Task prompt: A verbatim copy of every entry is required. Produce it now.

[Stored data entries]
· · · · · · ·
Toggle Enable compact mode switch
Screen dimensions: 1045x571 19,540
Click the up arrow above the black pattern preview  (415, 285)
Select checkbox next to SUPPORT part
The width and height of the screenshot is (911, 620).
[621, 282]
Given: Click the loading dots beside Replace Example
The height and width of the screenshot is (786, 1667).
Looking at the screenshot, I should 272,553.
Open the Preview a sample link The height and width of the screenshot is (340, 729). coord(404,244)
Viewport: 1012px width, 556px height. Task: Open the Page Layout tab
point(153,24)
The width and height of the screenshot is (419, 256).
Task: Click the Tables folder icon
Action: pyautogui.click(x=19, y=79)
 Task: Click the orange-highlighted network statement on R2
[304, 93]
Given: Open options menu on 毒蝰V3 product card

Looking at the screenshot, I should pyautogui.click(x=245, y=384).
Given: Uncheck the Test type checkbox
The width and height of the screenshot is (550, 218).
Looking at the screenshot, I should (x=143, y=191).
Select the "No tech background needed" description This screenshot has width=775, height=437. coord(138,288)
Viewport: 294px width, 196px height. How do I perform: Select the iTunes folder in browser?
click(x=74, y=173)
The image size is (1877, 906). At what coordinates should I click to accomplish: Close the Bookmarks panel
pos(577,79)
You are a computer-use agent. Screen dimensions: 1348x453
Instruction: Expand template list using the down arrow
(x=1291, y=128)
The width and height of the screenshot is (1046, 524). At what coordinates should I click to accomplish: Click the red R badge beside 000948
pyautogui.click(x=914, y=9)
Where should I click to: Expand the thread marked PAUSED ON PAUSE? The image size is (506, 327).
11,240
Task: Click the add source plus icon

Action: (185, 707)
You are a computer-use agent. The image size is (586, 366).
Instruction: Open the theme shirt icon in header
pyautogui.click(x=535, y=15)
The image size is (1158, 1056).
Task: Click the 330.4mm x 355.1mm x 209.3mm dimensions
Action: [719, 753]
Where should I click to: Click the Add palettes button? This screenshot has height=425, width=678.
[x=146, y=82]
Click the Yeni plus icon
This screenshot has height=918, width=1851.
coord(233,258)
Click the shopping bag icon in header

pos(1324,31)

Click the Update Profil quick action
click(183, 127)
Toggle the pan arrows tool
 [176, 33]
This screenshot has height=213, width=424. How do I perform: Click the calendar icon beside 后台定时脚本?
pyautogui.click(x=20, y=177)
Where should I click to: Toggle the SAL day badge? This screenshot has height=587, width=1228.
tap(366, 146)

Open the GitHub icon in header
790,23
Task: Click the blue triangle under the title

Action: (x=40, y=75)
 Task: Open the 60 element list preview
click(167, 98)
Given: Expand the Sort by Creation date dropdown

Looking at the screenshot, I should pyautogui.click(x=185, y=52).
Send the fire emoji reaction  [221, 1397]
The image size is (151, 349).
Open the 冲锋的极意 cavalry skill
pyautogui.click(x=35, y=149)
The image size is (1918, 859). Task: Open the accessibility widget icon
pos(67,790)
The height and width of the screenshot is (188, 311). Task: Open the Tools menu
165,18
· · · · · · ·
Your response:
Toggle Enable compact mode switch
Screen dimensions: 1045x571 19,540
Click the up arrow above the black pattern preview  (415, 285)
Select checkbox next to SUPPORT part
The width and height of the screenshot is (911, 620).
[621, 282]
Given: Click the loading dots beside Replace Example
The height and width of the screenshot is (786, 1667).
Looking at the screenshot, I should 272,553.
Open the Preview a sample link The height and width of the screenshot is (340, 729). coord(404,244)
Viewport: 1012px width, 556px height. Task: Open the Page Layout tab
point(153,24)
The width and height of the screenshot is (419, 256).
Task: Click the Tables folder icon
Action: pyautogui.click(x=19, y=79)
 Task: Click the orange-highlighted network statement on R2
[304, 93]
Given: Open options menu on 毒蝰V3 product card

Looking at the screenshot, I should pyautogui.click(x=245, y=384).
Given: Uncheck the Test type checkbox
The width and height of the screenshot is (550, 218).
Looking at the screenshot, I should (x=143, y=191).
Select the "No tech background needed" description This screenshot has width=775, height=437. coord(138,288)
Viewport: 294px width, 196px height. How do I perform: Select the iTunes folder in browser?
click(x=74, y=173)
The image size is (1877, 906). At what coordinates should I click to accomplish: Close the Bookmarks panel
pos(577,79)
You are a computer-use agent. Screen dimensions: 1348x453
Instruction: Expand template list using the down arrow
(x=1291, y=128)
The width and height of the screenshot is (1046, 524). At what coordinates should I click to accomplish: Click the red R badge beside 000948
pyautogui.click(x=914, y=9)
Where should I click to: Expand the thread marked PAUSED ON PAUSE? The image size is (506, 327).
11,240
Task: Click the add source plus icon

Action: (185, 707)
You are a computer-use agent. The image size is (586, 366).
Instruction: Open the theme shirt icon in header
pyautogui.click(x=535, y=15)
The image size is (1158, 1056).
Task: Click the 330.4mm x 355.1mm x 209.3mm dimensions
Action: [719, 753]
Where should I click to: Click the Add palettes button? This screenshot has height=425, width=678.
[x=146, y=82]
Click the Yeni plus icon
This screenshot has height=918, width=1851.
coord(233,258)
Click the shopping bag icon in header

pos(1324,31)

Click the Update Profil quick action
click(183, 127)
Toggle the pan arrows tool
 [176, 33]
This screenshot has height=213, width=424. How do I perform: Click the calendar icon beside 后台定时脚本?
pyautogui.click(x=20, y=177)
Where should I click to: Toggle the SAL day badge? This screenshot has height=587, width=1228.
tap(366, 146)

Open the GitHub icon in header
790,23
Task: Click the blue triangle under the title

Action: (x=40, y=75)
 Task: Open the 60 element list preview
click(167, 98)
Given: Expand the Sort by Creation date dropdown

Looking at the screenshot, I should pyautogui.click(x=185, y=52).
Send the fire emoji reaction  [221, 1397]
The image size is (151, 349).
Open the 冲锋的极意 cavalry skill
pyautogui.click(x=35, y=149)
The image size is (1918, 859). Task: Open the accessibility widget icon
pos(67,790)
The height and width of the screenshot is (188, 311). Task: Open the Tools menu
165,18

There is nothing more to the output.